Extrae de las filas siguientes cada línea que contenga la cadena "height".

[Entradas para localizar palabras y elementos]

* * * * * * * * *

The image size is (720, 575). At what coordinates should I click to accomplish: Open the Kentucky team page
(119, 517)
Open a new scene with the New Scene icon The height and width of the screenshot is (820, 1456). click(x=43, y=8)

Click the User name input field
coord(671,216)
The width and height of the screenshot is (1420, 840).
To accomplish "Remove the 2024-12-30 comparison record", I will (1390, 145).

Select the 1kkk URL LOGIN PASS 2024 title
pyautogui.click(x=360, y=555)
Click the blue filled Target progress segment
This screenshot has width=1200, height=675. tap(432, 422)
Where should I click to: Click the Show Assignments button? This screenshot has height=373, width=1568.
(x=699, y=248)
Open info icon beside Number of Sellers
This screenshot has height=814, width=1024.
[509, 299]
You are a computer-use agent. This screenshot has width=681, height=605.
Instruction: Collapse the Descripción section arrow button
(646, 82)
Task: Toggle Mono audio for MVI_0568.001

* * * * * * * * *

- _Respuesta del ejercicio_
Open a new scene with the New Scene icon The height and width of the screenshot is (820, 1456). click(x=43, y=8)
The width and height of the screenshot is (1420, 840).
This screenshot has width=1200, height=675. tap(432, 422)
Where should I click to: Click the Show Assignments button? This screenshot has height=373, width=1568.
This screenshot has height=814, width=1024.
You are a computer-use agent. This screenshot has width=681, height=605.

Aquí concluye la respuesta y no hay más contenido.